This weekend I took my family to see the popular light exhibition at the Hayward Gallery on London’s South Bank. Whether consciously or unconsciously this comes off the back of my interest with lighting as a medium to communicate, as illustrated with my earlier blog post Robbie the Robot.
Some of the displays on show illustrated how lighting can alter our sense of perception. A strobe light changed the form of a series of water features along one side of the room. But for me the greatest sensation was what you could hear. Because the room was entirely black it was hard to get the sense of the room’s dimensions. I got the impression of my hearing becoming more acute to the sound of water rushing. It sounded more like a torrent but without the accompanying air pressure you feel when outdoors.
It wasn’t just sound. In the main hall there were these three columns of lights, which were easily 10 or 15 feet high. These columns would gently pulse on and off like the light on a Mac book. But it was the sensation of heat radiating out from them that I think played a factor in people being drawn to it much like a moth to a flame.
For me the Hayward Gallery exhibition was just about shade as it was about light. There were rooms where the light was so subtle it could only be displayed in near darkness. In one instance you could hear a staff member guiding people to one of the displays down a pitch black corridor. Eventually your eyes become adjusted to the low levels of light and you have a heightened sense of colour.
There was also a display that looked like a telephone box that you enter in one door and out the other. This used mirrors and lighting to give the illusion of infinite space above and below you. It’s quite disconcerting to see nothing below your feet, just a black hole. Of course this is nothing new. I’m reading Jim Steinmeyer’s Hiding the Elephant on the golden age of magic in the 19th Century.
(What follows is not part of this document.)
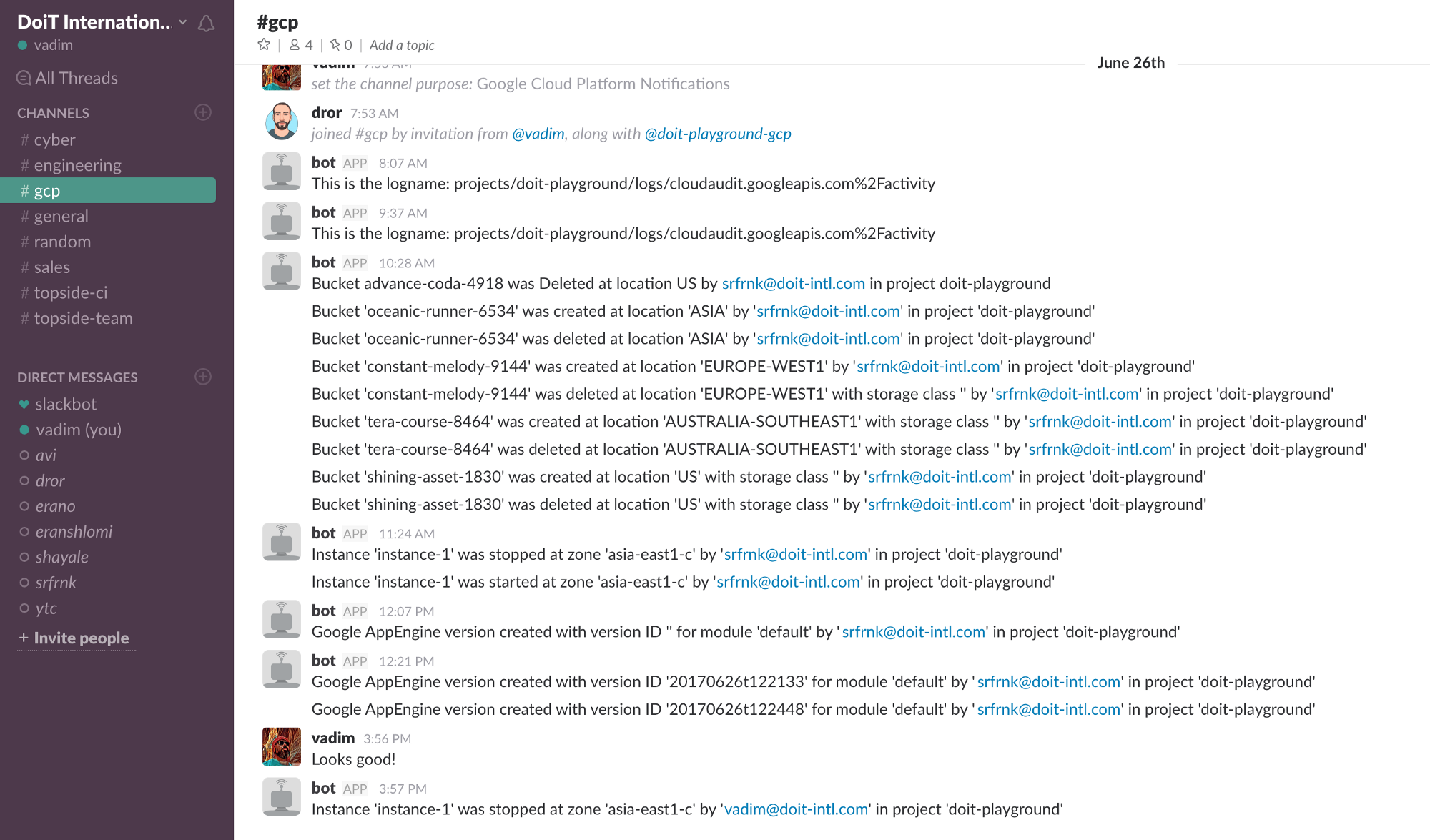Click Add a topic field
Image resolution: width=1430 pixels, height=840 pixels.
point(402,45)
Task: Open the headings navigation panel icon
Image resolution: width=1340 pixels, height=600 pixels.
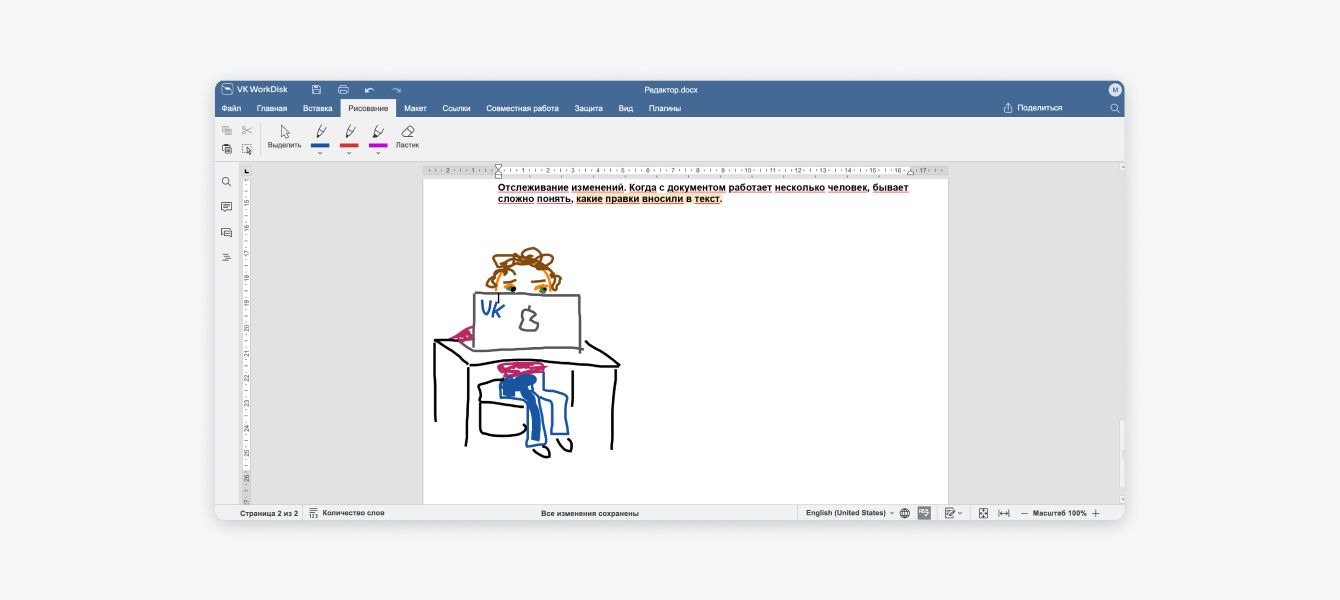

In it all kinds of mind-boggling tricks with lighting and mirrors to make things disappear or in some cases appear out of nowhere like ghostly apparitions.
It’s no coincidence that over 150 years later that our perception of what is around us is still influenced by lighting. Especially in our supersaturated consumption of film and TV.
Later that day I asked my 5 year old daughter what she thought of the exhibition. Kids are incredibly honest with there responses and she asked what I meant. For her there was no distinction between art and life. Life is art and art is life. Sometimes its us adults who could learn a thing or two.